Wireless audio is also an increasingly solid option for the home theater, letting you add a rich home theater sound to a room without having to run wires to every corner.
For those wires that remain, start by ensuring they aren’t too long. Spools of wires that are too long add substantially to clutter and can be nearly impossible to tame. When shopping for a cable, measure the distance you’ll need it to run, and add a few feet to give you room in case you need to shuffle components, reconnect cables, redecorate or troubleshoot problems.
How do you know which cable goes to where? Tracking a cable from origin to destination isn’t always easy, but you can make things simpler by labeling cables on each end. Pre-printed and write-your-own adhesive labels that wrap around the ends of your cables are widely available. For example, you might label an HDMI cable “Blu-ray to TV” on each end and label power cables with the name of the component they lead to.
With your cables properly labeled, you’re ready to group them together. The basic strategy is to gather up all the wires heading to each component, and tie them together every few feet. Let logic guide which cables should be bound together and for what distance.
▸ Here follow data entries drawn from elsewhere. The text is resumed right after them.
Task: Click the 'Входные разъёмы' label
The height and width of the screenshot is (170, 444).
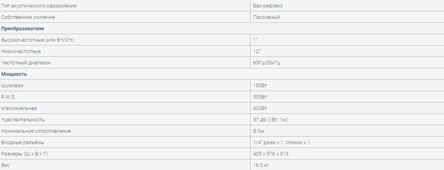Action: click(x=23, y=142)
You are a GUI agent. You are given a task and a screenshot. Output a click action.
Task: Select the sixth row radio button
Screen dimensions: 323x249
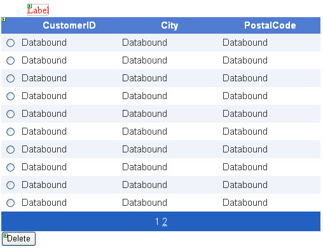(x=10, y=131)
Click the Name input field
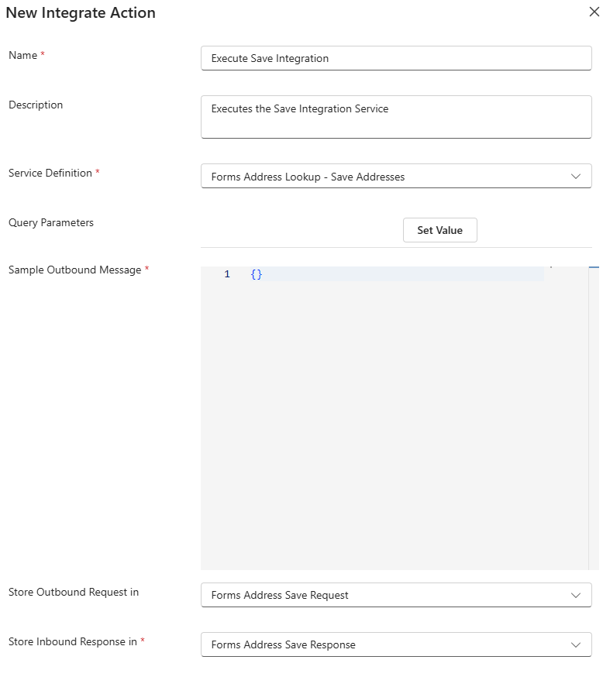 tap(395, 58)
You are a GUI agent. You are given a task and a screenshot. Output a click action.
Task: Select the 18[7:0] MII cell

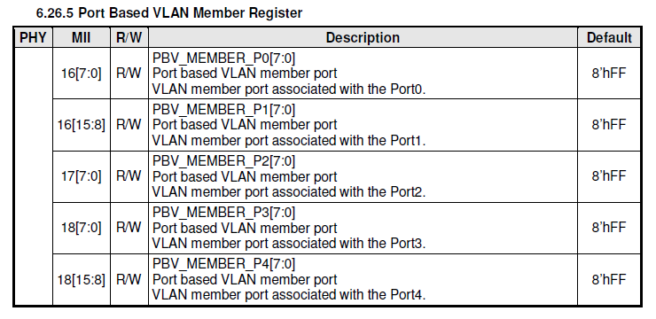pyautogui.click(x=82, y=228)
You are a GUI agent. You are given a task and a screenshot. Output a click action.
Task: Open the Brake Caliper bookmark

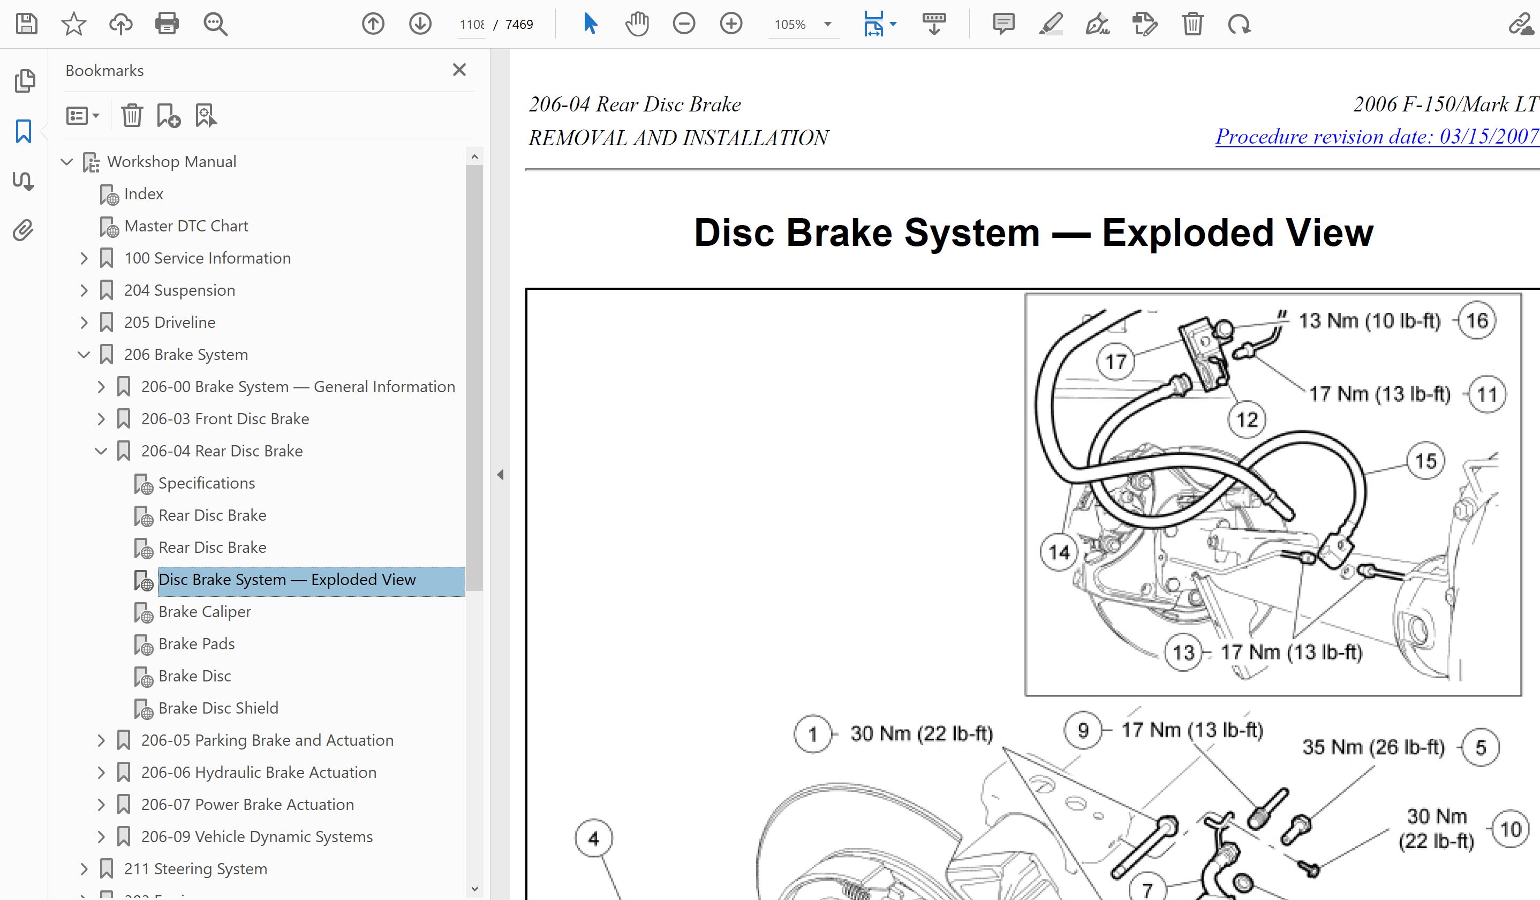click(x=204, y=612)
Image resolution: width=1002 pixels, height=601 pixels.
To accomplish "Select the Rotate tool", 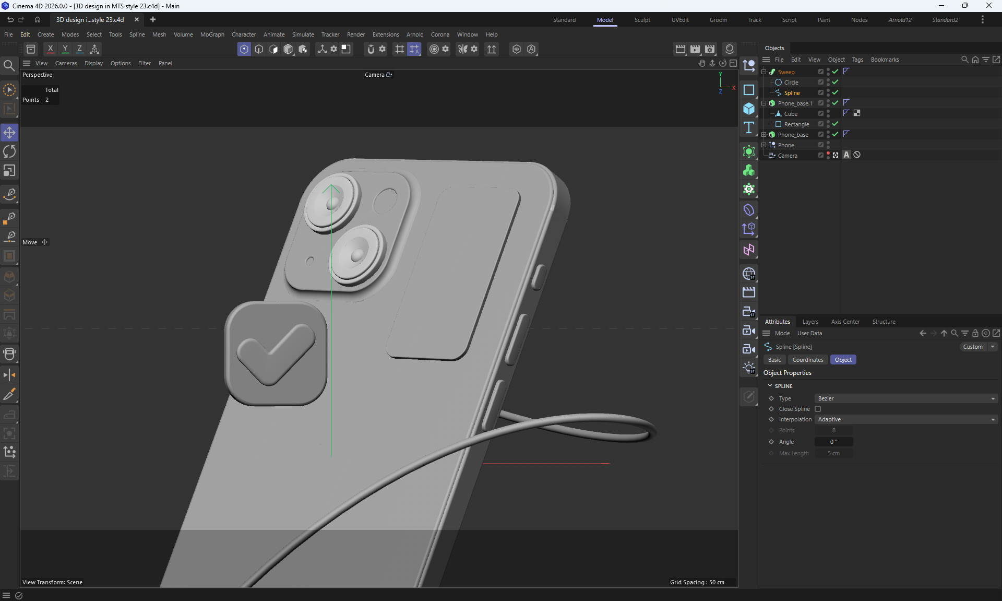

Speaker wires, for example, are a natural choice for binding together until the left and right channels need to split apart in order to head to their destinations. There are plenty of inexpensive cable ties available—from simple plastic zip ties, to Velcro wraps, to special gadgets that can enclose the entire length of a bundle of cables in a flexible, tube-like wrapper.
One important guideline: Don’t bind power cables together with cables that carry an A/V signal, as electrical wires can create interference within some other cable types, distorting your audio or video signal.
The best way to keep cabling from cluttering up a room is to keep it out of sight. Running cables inside the walls requires some work, but the clean look may well be worth it. You don’t always have to drill holes in the wall to hide cables away, though. By running wires behind baseboards and moldings and inside door jambs you can sneak cables around a room, making them much less visible. Note that running wires under carpet is not recommended for safety reasons, as some types of cables are prone to overheating when over-insulated like this and may create a fire risk.
Don’t want to go behind the drywall (or can’t)? Even cheaper options are available that let you attach cables to the wall in a less visible way. Wire tacks let you pin cables along baseboards so they don’t come loose and encroach into the room, and you can use flat or paintable cables to conceal them even more. For components mounted high on the wall, like an HDTV, a device called a raceway can keep cables out of sight by concealing them behind a rectangular channel that attaches directly to the wall.